Records from a data collection:

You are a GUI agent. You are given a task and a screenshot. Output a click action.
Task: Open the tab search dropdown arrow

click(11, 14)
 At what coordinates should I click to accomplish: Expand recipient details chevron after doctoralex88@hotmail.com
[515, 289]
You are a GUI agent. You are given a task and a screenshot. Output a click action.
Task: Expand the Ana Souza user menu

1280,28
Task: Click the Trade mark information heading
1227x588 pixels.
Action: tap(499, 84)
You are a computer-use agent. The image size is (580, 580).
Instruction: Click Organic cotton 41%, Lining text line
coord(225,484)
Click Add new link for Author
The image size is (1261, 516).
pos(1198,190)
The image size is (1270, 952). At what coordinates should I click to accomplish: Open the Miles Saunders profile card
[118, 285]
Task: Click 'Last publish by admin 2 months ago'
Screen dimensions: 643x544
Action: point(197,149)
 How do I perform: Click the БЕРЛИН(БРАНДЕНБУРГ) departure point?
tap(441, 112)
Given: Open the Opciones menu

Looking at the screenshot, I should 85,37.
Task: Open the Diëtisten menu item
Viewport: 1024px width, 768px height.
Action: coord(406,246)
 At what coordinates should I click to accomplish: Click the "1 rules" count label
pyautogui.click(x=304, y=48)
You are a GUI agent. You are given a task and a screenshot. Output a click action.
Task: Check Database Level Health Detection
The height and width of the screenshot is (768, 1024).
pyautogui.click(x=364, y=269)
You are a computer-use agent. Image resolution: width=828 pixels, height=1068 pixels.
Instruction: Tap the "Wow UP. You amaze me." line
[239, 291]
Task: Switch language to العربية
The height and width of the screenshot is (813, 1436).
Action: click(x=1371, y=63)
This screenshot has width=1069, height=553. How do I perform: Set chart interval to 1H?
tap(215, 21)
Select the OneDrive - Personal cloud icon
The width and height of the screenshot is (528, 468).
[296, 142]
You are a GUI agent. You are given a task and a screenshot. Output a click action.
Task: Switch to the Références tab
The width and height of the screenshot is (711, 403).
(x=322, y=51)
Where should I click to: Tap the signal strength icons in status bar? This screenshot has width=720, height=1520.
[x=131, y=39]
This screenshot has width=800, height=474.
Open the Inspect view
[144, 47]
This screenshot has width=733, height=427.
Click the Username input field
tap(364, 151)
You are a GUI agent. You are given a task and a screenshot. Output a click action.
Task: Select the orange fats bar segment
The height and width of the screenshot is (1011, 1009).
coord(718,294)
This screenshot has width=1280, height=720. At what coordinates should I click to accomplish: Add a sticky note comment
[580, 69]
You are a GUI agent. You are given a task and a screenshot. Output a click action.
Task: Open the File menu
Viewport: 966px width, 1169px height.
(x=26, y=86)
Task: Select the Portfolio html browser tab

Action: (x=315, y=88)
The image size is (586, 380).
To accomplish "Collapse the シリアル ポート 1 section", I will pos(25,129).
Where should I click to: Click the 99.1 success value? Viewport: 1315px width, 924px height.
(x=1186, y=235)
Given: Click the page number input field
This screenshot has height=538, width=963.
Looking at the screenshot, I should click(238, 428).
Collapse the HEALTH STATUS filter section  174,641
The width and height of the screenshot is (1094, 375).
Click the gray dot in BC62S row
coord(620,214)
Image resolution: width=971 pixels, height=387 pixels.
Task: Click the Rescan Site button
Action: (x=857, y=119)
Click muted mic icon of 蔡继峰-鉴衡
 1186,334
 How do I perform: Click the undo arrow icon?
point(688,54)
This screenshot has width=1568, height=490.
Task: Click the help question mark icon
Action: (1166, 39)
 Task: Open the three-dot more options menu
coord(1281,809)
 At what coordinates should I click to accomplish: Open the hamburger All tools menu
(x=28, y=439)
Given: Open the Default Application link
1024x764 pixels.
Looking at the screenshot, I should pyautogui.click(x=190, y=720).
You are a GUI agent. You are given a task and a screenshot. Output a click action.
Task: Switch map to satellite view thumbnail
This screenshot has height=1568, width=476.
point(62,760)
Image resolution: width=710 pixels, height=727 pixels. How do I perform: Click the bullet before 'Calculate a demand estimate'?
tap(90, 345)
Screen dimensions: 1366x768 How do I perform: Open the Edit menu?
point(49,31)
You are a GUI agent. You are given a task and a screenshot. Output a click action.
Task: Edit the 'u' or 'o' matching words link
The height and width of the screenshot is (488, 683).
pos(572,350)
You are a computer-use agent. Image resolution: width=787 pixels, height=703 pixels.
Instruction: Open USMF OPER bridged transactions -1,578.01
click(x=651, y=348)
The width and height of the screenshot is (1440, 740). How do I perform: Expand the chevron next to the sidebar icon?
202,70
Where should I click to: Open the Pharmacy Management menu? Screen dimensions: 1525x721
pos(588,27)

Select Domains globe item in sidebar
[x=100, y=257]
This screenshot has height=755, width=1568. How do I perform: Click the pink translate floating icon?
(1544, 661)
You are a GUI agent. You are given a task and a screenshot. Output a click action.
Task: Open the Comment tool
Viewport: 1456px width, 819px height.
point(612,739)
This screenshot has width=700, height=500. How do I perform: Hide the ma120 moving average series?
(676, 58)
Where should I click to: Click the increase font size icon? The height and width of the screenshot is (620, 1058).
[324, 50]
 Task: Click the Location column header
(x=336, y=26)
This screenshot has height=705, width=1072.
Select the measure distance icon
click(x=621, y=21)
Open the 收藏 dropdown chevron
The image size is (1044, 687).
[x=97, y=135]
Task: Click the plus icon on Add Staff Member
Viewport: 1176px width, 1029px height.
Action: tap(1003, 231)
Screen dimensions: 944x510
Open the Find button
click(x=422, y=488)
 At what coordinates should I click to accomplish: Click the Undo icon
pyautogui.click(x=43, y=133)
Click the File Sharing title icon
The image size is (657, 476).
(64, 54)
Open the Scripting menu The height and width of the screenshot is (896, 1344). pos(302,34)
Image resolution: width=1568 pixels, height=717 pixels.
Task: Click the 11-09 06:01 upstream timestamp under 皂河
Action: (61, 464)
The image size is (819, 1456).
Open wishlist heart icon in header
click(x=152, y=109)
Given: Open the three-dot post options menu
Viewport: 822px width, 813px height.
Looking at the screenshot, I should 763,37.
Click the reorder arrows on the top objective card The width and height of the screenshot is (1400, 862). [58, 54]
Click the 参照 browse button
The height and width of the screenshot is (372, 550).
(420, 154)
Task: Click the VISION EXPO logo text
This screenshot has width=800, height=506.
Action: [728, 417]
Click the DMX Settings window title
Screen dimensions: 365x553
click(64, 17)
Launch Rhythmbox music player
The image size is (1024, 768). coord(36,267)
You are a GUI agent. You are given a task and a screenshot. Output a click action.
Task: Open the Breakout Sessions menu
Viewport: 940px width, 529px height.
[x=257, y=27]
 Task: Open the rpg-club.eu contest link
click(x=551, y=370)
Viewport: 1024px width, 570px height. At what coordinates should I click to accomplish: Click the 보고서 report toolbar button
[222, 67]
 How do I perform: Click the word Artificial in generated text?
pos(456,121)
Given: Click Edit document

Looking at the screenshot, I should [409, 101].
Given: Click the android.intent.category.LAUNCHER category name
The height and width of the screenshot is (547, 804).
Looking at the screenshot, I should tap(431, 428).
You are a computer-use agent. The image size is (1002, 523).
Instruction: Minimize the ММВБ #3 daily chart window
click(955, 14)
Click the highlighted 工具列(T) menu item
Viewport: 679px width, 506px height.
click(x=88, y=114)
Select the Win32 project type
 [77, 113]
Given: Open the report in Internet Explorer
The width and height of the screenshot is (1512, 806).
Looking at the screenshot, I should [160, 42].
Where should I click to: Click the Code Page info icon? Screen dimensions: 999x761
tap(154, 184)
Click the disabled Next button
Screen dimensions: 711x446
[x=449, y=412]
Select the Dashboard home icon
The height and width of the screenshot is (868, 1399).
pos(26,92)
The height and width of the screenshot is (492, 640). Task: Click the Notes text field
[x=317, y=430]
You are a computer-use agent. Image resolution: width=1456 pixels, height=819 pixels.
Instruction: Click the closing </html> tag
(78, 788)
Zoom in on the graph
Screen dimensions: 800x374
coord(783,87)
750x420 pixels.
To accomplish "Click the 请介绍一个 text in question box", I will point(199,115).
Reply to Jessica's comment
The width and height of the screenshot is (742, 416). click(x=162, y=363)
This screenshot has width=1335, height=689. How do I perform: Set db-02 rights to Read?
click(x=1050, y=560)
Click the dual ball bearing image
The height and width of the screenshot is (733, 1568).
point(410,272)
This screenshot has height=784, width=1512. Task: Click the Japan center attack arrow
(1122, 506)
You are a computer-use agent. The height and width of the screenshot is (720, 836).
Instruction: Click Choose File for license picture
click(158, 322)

**What you are asked to do:**
Return each line of the records that contains the word "title".

**Correct output:**
Click the File Sharing title icon
Click the DMX Settings window title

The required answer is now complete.